▸ PAGE EXCERPT
I found in the Albuquerque Journal from Albuquerque, New Mexico, Page 4, August 30, 1947, a mention of Fleck Danley (involved in the organization of a local rodes show).


There is no affidavit by Feck Danley.

Interviews and public statements:

There is no public statement by Feck Danley.

Investigators notes and comments:

Stanton Friedman and Don Berliner:

These authors said the book "The Roswell Incident" and subsequently "UFO Crash at Roswell" suggested that Barnett stumbled upon the main part of the craft that had left its pieces on the Foster ranch near Corona, rather than another craft that had crashed well to the west.

They say that in the absence of direct testimony from Barney Barnett, there is only secondhand information, but it all points away from Corona as a crash site. One item of information is that James Fleck Danley, Barney Barnett's boss, made it clear that Barney Barnett's territory extended to the west of his office in Socorro, not to the north or east.


Kevin Randle and Thomas Carey:

A 1992 CUFOS and FUFOR document said that Barney Barney had told his boss Fleck Danley, in the Magdalena office 27 miles west of Socorro, the day the crash happened, that it occurred "in the Plains."

It is said that James "Fleck" Danley is one of the second-hand sources that testified about what Barney Barnett had said, and Danley testified that Barnett said the crash occurred northwest of Magdalena.

▸ DATA SECTION
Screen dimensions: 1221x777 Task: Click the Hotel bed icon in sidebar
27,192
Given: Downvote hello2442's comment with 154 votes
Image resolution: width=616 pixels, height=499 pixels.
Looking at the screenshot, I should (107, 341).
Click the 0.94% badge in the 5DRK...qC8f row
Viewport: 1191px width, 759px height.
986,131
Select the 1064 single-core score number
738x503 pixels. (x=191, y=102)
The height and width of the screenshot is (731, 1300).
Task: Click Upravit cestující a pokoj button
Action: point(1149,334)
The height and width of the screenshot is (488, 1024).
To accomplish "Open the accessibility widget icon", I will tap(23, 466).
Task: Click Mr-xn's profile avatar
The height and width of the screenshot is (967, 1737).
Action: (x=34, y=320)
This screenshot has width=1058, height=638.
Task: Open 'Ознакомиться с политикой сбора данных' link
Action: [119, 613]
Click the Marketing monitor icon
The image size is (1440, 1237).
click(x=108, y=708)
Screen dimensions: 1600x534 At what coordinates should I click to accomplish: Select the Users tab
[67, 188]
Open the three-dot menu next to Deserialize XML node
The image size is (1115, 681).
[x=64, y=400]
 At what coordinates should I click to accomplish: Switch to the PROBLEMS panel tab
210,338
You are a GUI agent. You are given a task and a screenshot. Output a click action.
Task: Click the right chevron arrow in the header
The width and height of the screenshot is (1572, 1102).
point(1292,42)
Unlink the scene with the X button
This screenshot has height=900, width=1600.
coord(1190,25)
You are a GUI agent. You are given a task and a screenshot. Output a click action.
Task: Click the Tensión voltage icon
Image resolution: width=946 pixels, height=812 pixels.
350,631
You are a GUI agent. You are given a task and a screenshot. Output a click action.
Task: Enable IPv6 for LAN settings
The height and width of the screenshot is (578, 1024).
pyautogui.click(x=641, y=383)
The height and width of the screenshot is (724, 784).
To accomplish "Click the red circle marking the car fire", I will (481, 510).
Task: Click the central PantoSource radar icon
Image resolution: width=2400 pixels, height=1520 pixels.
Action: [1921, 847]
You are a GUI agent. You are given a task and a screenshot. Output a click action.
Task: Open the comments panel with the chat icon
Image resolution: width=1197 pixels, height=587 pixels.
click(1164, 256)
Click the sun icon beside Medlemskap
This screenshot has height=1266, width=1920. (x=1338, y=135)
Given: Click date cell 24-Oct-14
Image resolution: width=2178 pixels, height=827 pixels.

▸ SHORT TASK
Continue the passage about Fleck Danley and the Roswell crash accounts, picking up right after its last sentence.

▸ THE REPLY
Researchers Kevin Randle and Thomas Carey indicated that Barnett's testimony to others, including his boss Fleck Danley, must be wrong. It is specifid that Kevin Randle personally interviewed Danley on May 14, 1991.


Stanton Friedman:

Stanton Friedman says that Barney Barnett did tell Fleck Danley the crash was "in the Plains" and Friedman found out only a few years ago that he had told Harold Baca "in the Plains" but did not tell this to the others such as the Maltais couple.


Steve Kaeser:

This investigator said:

"I talked very briefly by telephone to Faith Danley, who is the wife of "Fleck" Danley, who was Barney Barnett’s boss. She’s, to be honest, very tired of talking to UFO people and wants to be left alone. But she agreed to talk for a few minutes and said, ‘Oh, yes. Fleck went out to this crash also.’ I asked if she knew when the crash had occurred, and she didn’t know the date, but said it occurred in the summer of 1947. When asked where the crash had occurred, she said that by her recollection the crash was between Magdalena and Socorro. The same place we’ve been looking at for this crash site, and not out on the "Plains" at all."


Ryan S. Wood:

Ryan S. Wood mentions that Barney Barnett had told his boss Fleck Danley of the day the Roswell crash happened, and Stanton Friedman and other researchers have spoken with Danley and others.


The NICAP website:

Unfortunately, Barnett died before anyone had the opportunity to interview him. Investigators were forced to rely on the information as reported by Barnett's family and friends. Alice Knight, Vern Maltais, Harold Baca, and J. F. "Fleck" Danley all reported that Barnett had mentioned the story of the crashed alien ship to them. All of them spoke of Barnett in the highest terms, and all said that he was a reliable, fine man who was not given to practical jokes, nor was he one who told tall tales.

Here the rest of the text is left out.